Ask HN: iPhone 5 or Galaxy S4? - bgar

Looking for an upgrade, and after reading and watching a lot of comparisons, I still think it's very close between the two. Which one do you prefer and why?
======
yareally
If you want simplicity and are already invested in the ecosystem with other
products and such, you may prefer an iPhone. It will give you what you want if
all you need is a phone that always works, gets OS updates not on the whim of
the carrier and has lots of good apps. It may not be quite as configurable
(can't change the default browser and other default system apps) and modder
friendly as many Android devices, but that doesn't always matter to a lot of
people. I like messing around with the under-layers of the devices I use for
fun/learning, so I mostly have Android devices for my personal use.

If you want something you can hack around on without jailbreaking or paying
for a developer's account, compiling the OS source (via Cyanogenmod, AOSP or
others), change the default application for things like the browser, etc, then
the S4 might be what you want. One thing I can say about Android is that I've
seen it motivate and encourage quite a few people with no programming or
hacker experience beforehand to go out and learn how to compile the source for
their device, retheme it directly from the xml markup and pull up debug logs
to give proper bug reports to the developers they follow. There's a lot
childish behavior online and also in the Android modding communities, but it
always makes me feel a bit better when I think of the people I've helped learn
more about modding their device and how it works beyond what a typical user
would care about. There may be a trolls and some sterotypical "man-childs" on
XDA, rootwiki and other modding sites, but there's also many knowledgeable
people that are willing to share what they know to anyone.

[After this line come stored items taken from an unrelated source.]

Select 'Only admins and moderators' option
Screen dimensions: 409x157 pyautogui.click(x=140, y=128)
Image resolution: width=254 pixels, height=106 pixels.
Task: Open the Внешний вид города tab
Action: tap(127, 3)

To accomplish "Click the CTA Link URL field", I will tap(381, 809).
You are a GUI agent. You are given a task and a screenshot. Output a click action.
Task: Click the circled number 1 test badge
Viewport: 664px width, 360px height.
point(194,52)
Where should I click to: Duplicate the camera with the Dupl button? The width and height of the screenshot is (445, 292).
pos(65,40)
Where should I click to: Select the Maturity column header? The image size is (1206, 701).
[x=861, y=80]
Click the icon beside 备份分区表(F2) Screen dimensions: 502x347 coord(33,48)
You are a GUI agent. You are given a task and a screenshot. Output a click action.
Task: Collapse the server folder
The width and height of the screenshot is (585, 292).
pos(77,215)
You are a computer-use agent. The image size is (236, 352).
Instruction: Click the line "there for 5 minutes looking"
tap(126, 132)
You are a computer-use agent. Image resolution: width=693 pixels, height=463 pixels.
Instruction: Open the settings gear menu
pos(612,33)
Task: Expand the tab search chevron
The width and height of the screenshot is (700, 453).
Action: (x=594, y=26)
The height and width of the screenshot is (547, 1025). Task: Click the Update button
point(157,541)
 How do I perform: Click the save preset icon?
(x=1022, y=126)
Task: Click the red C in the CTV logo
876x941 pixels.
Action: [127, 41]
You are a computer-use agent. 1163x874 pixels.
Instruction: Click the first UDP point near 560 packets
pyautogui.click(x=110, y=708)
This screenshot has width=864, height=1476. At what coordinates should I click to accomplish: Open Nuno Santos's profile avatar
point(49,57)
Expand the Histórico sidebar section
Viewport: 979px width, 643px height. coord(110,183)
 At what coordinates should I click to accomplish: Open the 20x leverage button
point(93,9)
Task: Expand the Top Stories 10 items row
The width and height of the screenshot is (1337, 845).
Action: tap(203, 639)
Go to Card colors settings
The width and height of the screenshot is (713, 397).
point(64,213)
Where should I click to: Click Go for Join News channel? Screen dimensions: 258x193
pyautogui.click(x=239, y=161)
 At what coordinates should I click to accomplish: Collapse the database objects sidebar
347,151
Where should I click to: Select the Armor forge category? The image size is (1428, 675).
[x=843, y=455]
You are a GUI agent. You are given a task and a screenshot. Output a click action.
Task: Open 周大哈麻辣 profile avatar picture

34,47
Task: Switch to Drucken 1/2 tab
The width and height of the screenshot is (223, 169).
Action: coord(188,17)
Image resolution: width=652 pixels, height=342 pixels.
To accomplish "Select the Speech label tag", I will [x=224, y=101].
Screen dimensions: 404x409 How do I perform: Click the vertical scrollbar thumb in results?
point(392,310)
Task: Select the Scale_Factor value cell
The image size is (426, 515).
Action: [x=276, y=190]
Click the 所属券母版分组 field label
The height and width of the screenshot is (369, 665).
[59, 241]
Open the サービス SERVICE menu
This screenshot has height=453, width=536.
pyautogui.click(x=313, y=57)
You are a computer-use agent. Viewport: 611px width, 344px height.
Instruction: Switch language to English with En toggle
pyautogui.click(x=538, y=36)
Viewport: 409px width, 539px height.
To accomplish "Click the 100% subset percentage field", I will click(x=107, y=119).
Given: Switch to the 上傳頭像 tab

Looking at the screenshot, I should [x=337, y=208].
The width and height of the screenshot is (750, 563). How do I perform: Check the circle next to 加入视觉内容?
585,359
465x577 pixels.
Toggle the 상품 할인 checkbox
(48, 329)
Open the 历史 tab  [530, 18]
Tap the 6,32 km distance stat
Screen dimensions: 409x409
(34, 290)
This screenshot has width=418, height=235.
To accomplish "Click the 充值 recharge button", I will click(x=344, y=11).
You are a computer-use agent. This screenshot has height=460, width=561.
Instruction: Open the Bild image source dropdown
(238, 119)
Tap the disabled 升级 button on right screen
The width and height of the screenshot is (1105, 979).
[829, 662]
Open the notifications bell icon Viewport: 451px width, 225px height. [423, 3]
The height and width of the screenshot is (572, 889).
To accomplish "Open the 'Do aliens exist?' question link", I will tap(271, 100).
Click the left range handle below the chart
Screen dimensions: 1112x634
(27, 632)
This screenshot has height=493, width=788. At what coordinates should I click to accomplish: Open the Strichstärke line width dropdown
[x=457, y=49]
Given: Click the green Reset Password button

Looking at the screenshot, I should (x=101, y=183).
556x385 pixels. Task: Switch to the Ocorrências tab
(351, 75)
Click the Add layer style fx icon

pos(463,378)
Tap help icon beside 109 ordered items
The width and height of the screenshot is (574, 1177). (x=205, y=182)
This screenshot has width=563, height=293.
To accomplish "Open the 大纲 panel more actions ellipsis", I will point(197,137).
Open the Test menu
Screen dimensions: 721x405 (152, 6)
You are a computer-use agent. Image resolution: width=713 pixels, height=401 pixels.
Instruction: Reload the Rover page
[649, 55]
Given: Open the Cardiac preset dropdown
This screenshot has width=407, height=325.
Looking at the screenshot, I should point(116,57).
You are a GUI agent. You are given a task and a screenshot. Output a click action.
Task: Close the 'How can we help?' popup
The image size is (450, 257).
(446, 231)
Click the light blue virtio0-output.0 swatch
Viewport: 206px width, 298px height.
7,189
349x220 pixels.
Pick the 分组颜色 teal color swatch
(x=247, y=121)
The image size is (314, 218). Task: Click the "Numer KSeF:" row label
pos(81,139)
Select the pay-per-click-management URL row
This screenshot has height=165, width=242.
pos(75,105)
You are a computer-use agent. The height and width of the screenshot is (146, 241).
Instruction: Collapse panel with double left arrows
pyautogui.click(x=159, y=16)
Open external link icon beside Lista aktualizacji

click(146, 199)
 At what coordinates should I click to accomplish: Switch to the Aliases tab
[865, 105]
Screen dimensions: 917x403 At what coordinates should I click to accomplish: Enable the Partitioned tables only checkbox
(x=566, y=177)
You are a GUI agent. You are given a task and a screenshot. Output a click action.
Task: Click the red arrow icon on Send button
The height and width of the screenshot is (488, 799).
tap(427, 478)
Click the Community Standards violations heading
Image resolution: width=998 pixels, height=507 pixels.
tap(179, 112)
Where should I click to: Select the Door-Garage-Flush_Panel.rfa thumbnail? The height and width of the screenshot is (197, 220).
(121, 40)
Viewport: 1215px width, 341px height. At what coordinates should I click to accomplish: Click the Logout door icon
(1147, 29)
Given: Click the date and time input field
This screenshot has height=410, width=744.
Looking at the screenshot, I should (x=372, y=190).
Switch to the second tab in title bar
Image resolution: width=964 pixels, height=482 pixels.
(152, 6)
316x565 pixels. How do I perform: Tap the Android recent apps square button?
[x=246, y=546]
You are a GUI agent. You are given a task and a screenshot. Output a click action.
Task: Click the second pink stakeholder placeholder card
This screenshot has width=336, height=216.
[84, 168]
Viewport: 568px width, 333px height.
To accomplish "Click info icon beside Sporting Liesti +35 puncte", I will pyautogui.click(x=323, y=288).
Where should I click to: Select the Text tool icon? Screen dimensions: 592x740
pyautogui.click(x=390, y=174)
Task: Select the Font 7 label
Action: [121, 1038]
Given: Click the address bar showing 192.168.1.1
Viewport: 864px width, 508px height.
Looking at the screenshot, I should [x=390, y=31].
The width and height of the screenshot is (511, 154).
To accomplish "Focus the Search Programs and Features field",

I know I got off on a tangent there sorta, but anyways, back on subject...

If you want something that works without a lot of modding and bloat, opt for a
Nexus Device (either the Nexus 4 or the upcoming [though 600+ dollars] AOSP
Galaxy S4). While it can be nice, the Samsung (Touchwiz skinned) S4 is going
to have carrier bloat (a lot of useless junk) and could also have a locked
bootloader that cannot be unlocked (if you like to mod stuff). Nexus devices
are the closest Android equivalent to an iPhone as far as intended user
experience by the creator of each OS.

I've only played around with my friends and relative's iOS devices. I own a
handful of Android devices, mostly for development, but my primary phone is a
Galaxy Nexus. Don't recommend the Galaxy Nexus though (at least not the
Verizon Wireless LTE/CDMA Version [Toro]). Battery life is only 2-3 hours of
screen time for it and 8-12 hours of total use. That's enough for me, not not
for someone that uses their phone more heavily. The GSM variant is much better
than that though and the S4 battery life will blow either one out of the
water.

Honestly, it comes down to what you want, not what we can suggest. You don't
give much in the way of details and background about yourself.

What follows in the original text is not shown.